A reminder, that you may receive 2 or more statements in one month due to the amount of times you visit the office in that month. Also, a 24-hour notice of cancellation is required to avoid a broken appointment charge. As a courtesy, our office will file charges to your insurance company. If for any reason your insurance company does not agree to pay for services you are responsible for that balance.

Consent to law, jurisdiction, and venue: “The terms of this agreement shall be governed by, construed, and enforced in accordance with the laws of the United States of America and the laws of the state of Indiana. The parties hereby agree that preferred jurisdiction and venue shall be strictly within the courts of Lake County, Indiana. The terms of this agreement have been accepted by the purchaser(s)/borrower(s)in the state of Indiana”.

7. Consent to Perform Dentistry

Consent to Perform Dentistry

  1. I hereby authorize and direct the doctors of Heritage Dental Studio, to perform the following dental treatment or oral surgery procedure(s), including the use of any necessary or advisable local anesthesia, radiographs (x-rays), or diagnostic aids.
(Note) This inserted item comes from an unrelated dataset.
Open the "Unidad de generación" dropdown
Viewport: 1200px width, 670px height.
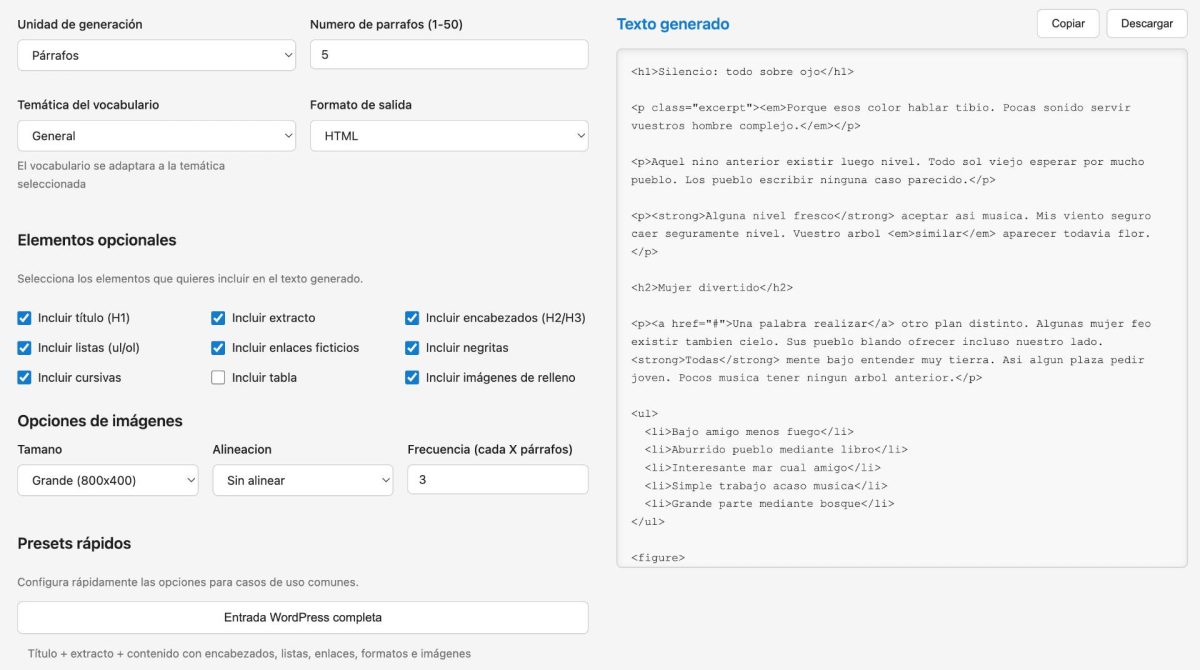click(x=156, y=55)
This includes but is not limited to: Preventative hygiene treatment (prophylaxis), and the application of topical fluoride; Application of plastic "sealants" to the grooves of the teeth; Removal of decay and subsequent treatment (restoration, root canal, extraction, etc.); Treatment of diseased or injured teeth with dental restorations (fillings, composites, crowns); Replacement of missing teeth with dental prostheses (bridges, partial dentures, full dentures); Removal (extraction) of one or more teeth; Treatment of malposed (crooked) teeth and/ or oral development or growth abnormalities.

  2. I understand that there are risks involved in this, or any, treatment and hereby acknowledge that these risks will be explained to me. I understand I will have an opportunity to ask questions regarding the treatment and the risks, and that I fully understand the same.
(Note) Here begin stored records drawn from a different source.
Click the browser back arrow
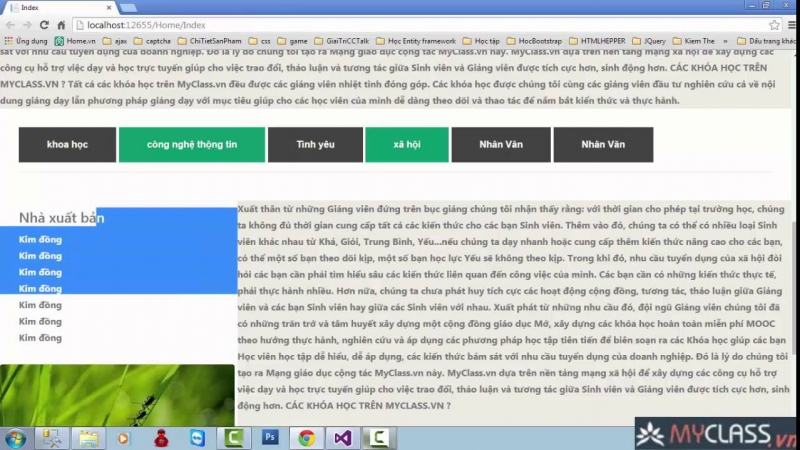click(9, 24)
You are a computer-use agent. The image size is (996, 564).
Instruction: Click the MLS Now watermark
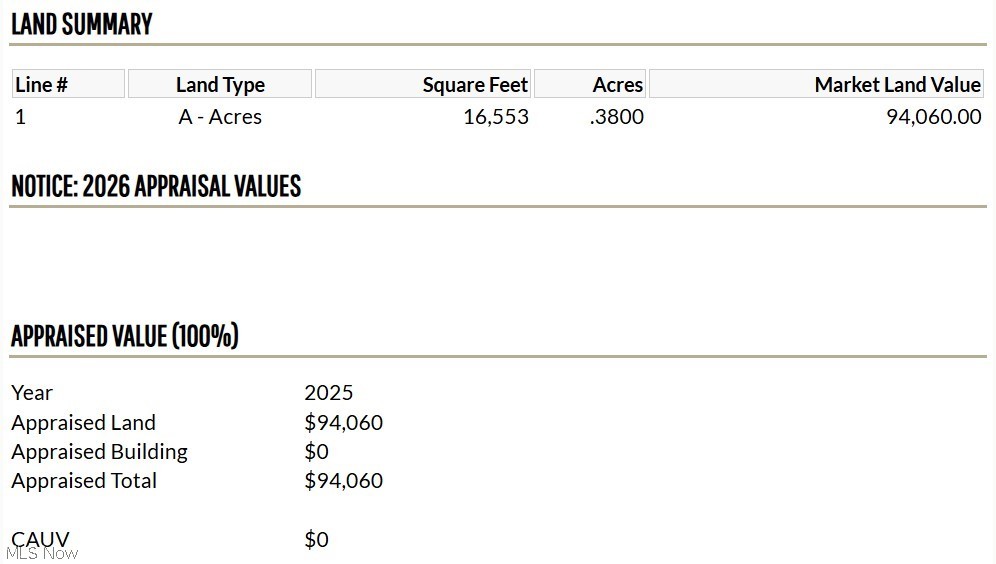click(42, 553)
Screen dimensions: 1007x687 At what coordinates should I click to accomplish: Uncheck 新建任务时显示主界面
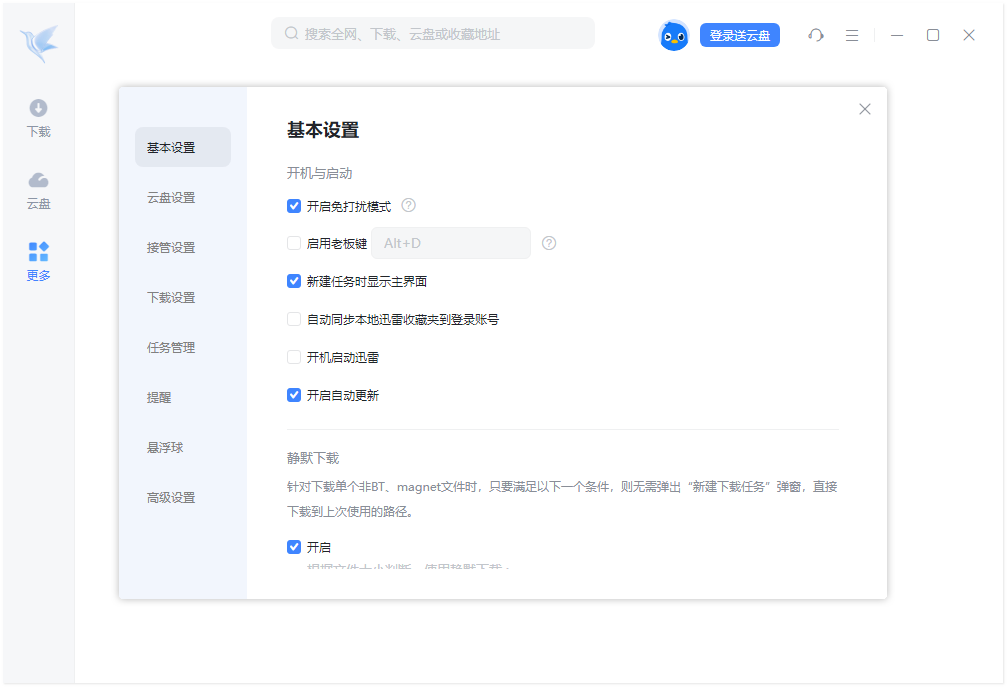(x=294, y=280)
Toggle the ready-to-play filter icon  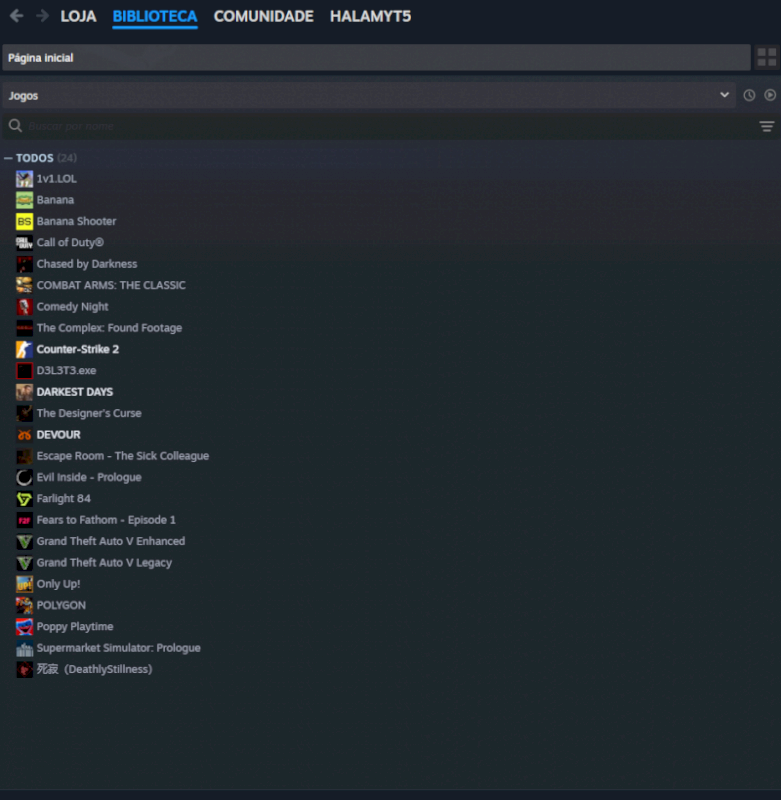(770, 95)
  3. I will be advised that the success of the dental treatment to be provided will require that myself and/or responsible party follows post-operative instructions and post-care instructions of the dentist, and dental staff. I agree that the success of the treatment requires that all and post-care instructions be followed and that regular office visits as suggested by my dentist and his auxiliaries must be maintained.
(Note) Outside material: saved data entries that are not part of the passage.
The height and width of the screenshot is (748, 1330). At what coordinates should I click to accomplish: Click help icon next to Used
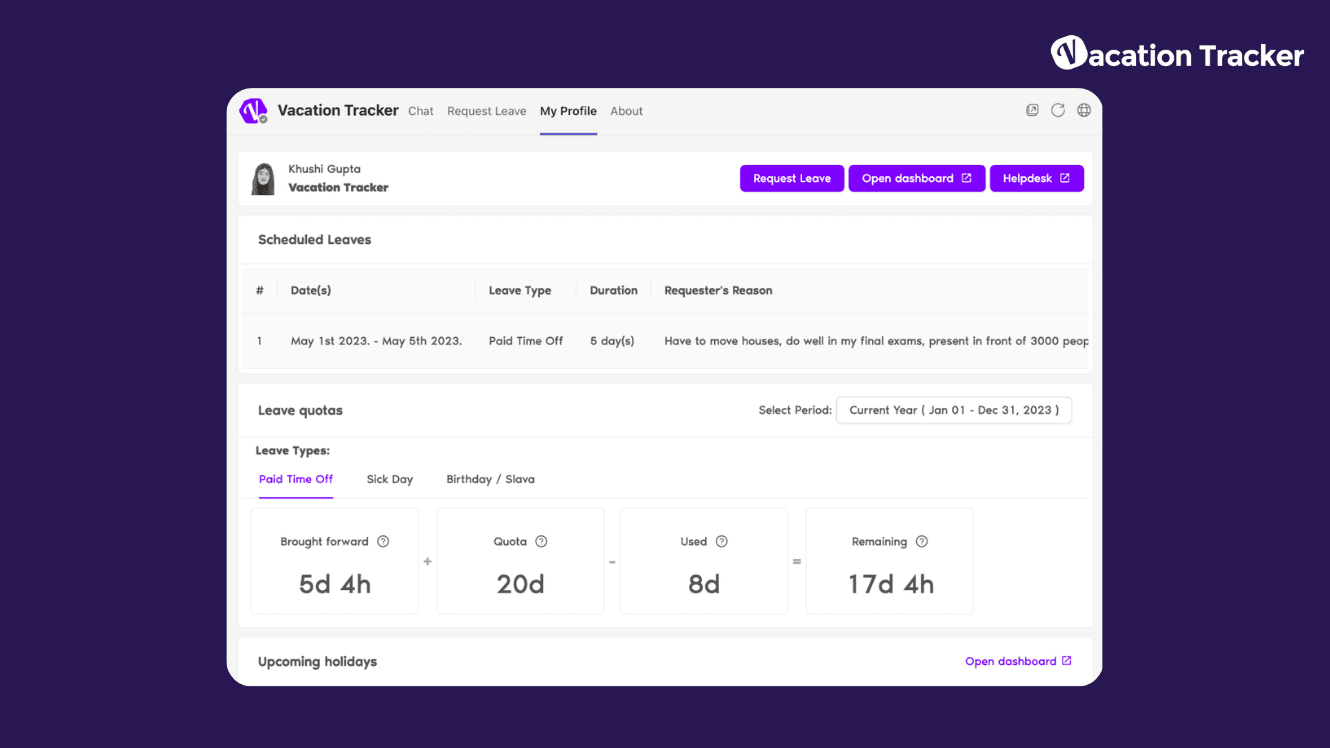tap(721, 542)
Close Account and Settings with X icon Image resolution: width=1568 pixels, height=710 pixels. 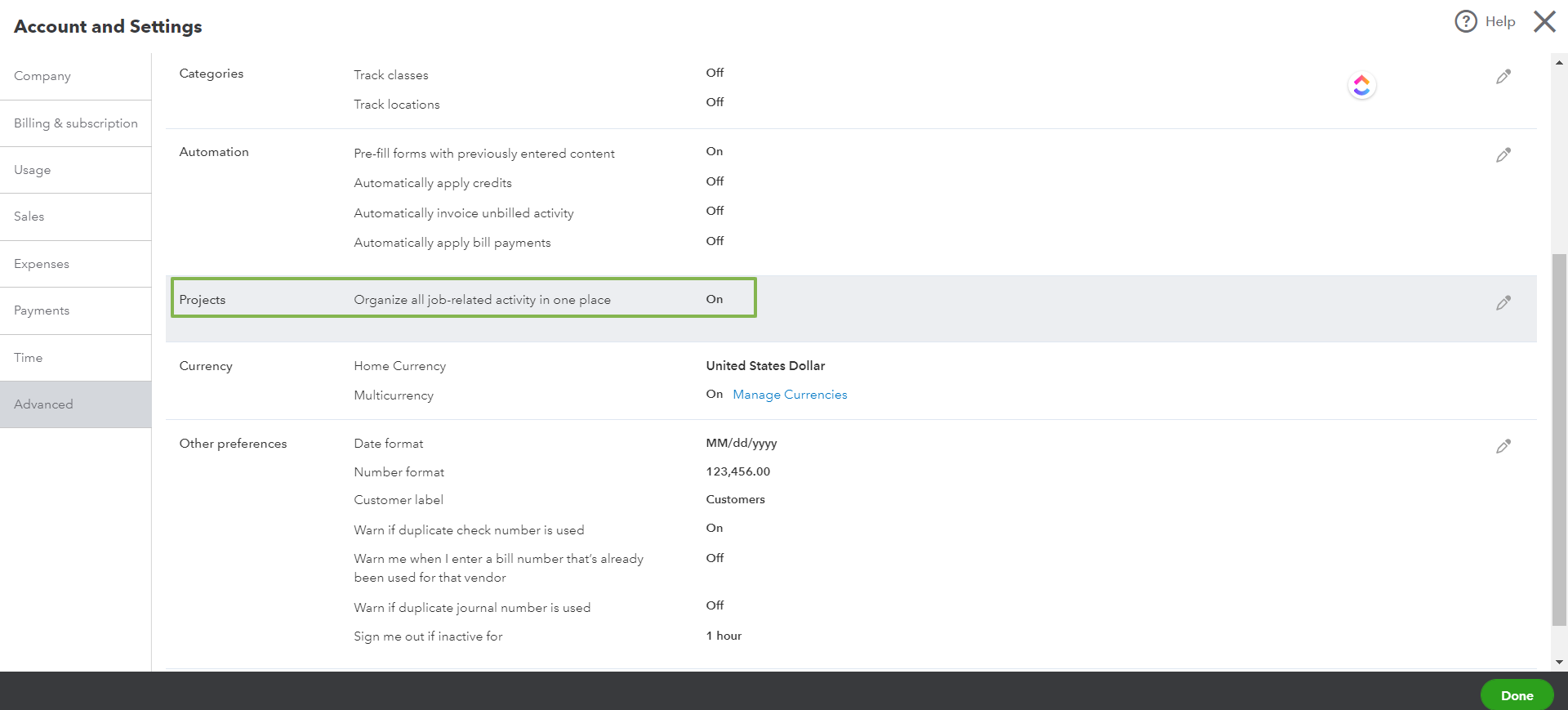[x=1544, y=21]
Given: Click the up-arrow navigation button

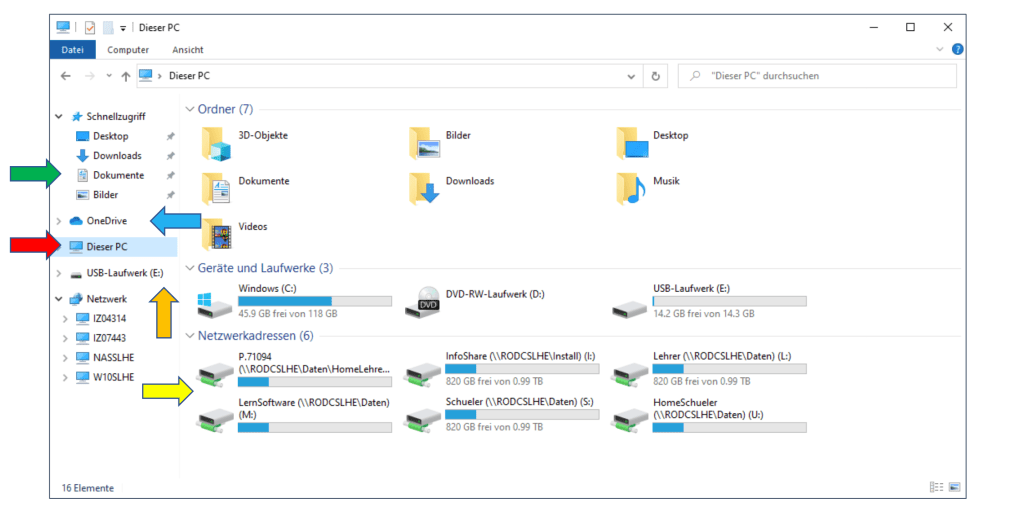Looking at the screenshot, I should pyautogui.click(x=125, y=76).
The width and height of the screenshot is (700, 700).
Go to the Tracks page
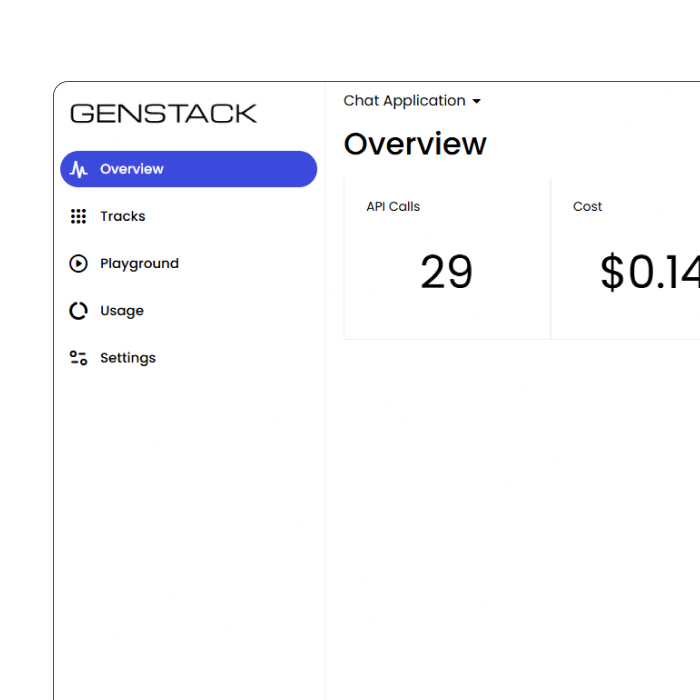click(122, 217)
  4. I recognize that during the course of treatment unforeseen circumstances may necessitate additional or different procedures from those discussed. I therefore authorize and request the performance of any additional procedures that are deemed necessary or desirable to oral health and well being, in the professional judgment of the dentist.

  5. There are possible risks and complications associated with the administration of local anesthesia, and drugs. The most common of these are swelling, bleeding, pain, nausea, vomiting, bruising, tingling, and numbness of the lips, gums, face, and tongue, allergic reactions, hematoma (swelling or bleeding at or near the injection site), fainting, lip or cheek biting resulting in ulceration and infection of the mucosa. I also understand that there are rare potential risks such as unfavorable reactions to medications in respiratory and cardiovascular systems. I understand and have been informed of the above risks and complications.

  6. I also authorize the doctor to use photographs, radiographs, and other diagnostic materials and treatment records for the purpose of identifying, teaching, and researching scientific publications.

  7. I hereby state that I have rad and understand this consent, and that all questions about the procedures will be answered in a satisfactory manner; and I understand that I have a to be provided answers to questions which may arise during and after the course of my treatment.

  8. I further understand that this consent will remain in effect until such time that I choose to terminate it in writing and by an employee of Hertiage Dental Studio.

8. Authorization and Consent

By signing this form I understand that the information I have given above is correct to the best of my knowledge, that it will be held in the strictest of confidence, and that it is my responsibility to inform the office of any changes to this information. I also authorize the dental staff to perform the necessary dental services I may need.